The base class provides _dispatch() which:

Sets _current_trajectory on RunStartEvent
Calls on_event(event) to get the response
Archives trajectory to _past_trajectories on RunEndEvent, clears _current_trajectory
Calls envelope.respond(response) to deliver the response back through the channel

Exception safety: If on_event() raises, _dispatch archives the trajectory only when the failing event is a RunEndEvent, rejects the envelope (propagating the exception to the sender), and re-raises.

Use _dispatch from custom run() implementations to retain automatic trajectory tracking. Advanced optimizers can handle envelopes directly if they want full control.

Exception handling

The default run() iterates the channel via async for envelope in channel: await self._dispatch(envelope).

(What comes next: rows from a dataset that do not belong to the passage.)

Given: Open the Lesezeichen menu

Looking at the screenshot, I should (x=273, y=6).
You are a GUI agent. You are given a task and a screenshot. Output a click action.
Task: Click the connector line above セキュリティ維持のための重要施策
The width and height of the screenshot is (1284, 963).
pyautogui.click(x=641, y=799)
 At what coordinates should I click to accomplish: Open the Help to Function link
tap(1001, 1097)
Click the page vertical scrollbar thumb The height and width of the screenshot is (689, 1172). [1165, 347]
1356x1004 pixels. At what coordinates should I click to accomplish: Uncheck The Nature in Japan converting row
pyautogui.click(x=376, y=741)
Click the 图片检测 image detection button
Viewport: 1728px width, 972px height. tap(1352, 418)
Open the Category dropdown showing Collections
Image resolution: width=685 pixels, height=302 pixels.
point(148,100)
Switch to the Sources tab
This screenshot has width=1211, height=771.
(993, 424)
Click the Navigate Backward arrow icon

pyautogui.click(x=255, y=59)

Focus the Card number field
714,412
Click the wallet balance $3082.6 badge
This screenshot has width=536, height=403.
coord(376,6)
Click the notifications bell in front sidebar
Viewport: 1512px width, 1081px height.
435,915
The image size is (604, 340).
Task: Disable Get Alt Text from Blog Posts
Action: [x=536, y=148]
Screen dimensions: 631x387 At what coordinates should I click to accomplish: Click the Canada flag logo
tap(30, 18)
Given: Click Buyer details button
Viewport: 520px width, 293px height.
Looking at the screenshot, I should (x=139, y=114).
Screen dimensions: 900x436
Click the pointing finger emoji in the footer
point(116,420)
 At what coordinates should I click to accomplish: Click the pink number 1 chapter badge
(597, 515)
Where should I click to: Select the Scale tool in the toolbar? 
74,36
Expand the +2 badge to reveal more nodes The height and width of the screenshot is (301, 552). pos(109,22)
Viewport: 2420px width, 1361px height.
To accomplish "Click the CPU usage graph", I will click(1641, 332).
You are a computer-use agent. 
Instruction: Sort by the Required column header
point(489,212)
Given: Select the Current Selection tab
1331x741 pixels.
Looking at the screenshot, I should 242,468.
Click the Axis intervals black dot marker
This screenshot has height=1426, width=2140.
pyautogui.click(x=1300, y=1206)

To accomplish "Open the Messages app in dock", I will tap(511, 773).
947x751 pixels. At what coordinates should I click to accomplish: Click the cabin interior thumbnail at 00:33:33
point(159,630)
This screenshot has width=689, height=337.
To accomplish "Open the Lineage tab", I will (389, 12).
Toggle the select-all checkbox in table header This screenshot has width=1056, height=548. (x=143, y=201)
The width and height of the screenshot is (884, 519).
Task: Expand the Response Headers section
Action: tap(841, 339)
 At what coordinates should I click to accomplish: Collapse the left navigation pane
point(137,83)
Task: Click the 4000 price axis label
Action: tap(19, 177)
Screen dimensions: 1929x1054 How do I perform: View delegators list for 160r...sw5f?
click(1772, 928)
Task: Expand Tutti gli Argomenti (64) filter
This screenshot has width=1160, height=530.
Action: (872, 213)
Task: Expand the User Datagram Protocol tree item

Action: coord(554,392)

If on_event() raises, _dispatch rejects the envelope (propagating the exception to the sender) and re-raises. The exception exits run() and the controller detects the failure. The controller then poisons the channel via channel.set_error(), ensuring no other channel.send() call deadlocks.

Lifecycle events

Instead of hook methods, the optimizer receives lifecycle events through the channel:

RunStartEvent(trajectory) — new run starting. The trajectory for this run is available via self.current_trajectory after _dispatch processes this event. Respond with EventResponse(event=event).
RunEndEvent(evaluation) — run completed. Sent after evaluation. The optimizer reads feedback directly from event.evaluation, or from past trajectories (since RunEndEvent is persisted to the trajectory). Respond with RunEndResponse(event=event, done=False) to continue with more runs, or RunEndResponse(event=event, done=True) to signal the optimizer is finished (goal achieved, budget exhausted).

These flow through the channel like any other event. No special methods to override.

History tracking

current_trajectory -> ReadableTrajectory | None — trajectory for the currently active run. When provided by the controller, this is a FilteredTrajectory that only exposes entries within the security domain scope. Set by _dispatch on RunStartEvent, cleared on RunEndEvent. None between runs.
past_trajectories -> list[ReadableTrajectory] — all completed run trajectories, oldest first. Archived by _dispatch on RunEndEvent.

Both managed automatically by _dispatch(). If you override run() and don’t use _dispatch, you manage trajectory state yourself.

Thread safety

on_event may be called concurrently if run() is overridden for parallel consumption. The implementation must handle its own synchronization (e.g. asyncio.Lock).
envelope.respond() is thread-safe — can be called from any thread via call_soon_threadsafe.
EventChannel is thread-safe — supports cross-thread communication.

Design decisions

Actor model: The optimizer runs as its own concurrent asyncio.Task. It is not called synchronously by the controller.
Channel-based: Events flow through EventChannel, not direct method calls. This decouples the optimizer from the target’s execution.
Optimizer chooses consumption: Sequential, parallel, or continuous — the optimizer controls how it processes events by overriding run().
Lifecycle events over hooks: RunStartEvent/RunEndEvent flow through the same channel as controllable events. Uniform interface — no special methods to override.
_dispatch for convenience: Handles trajectory bookkeeping and envelope response. Optional — advanced optimizers can handle envelopes directly.
Base class tracks trajectories: _current_trajectory and _past_trajectories are managed by the base class via _dispatch. This is the common case — most optimizers want trajectory history without boilerplate.
Exception-safe by default: _dispatch rejects the envelope on on_event failure (propagating the exception to the sender) and re-raises, exiting run() on the first error. The controller poisons the channel via set_error() to prevent deadlock.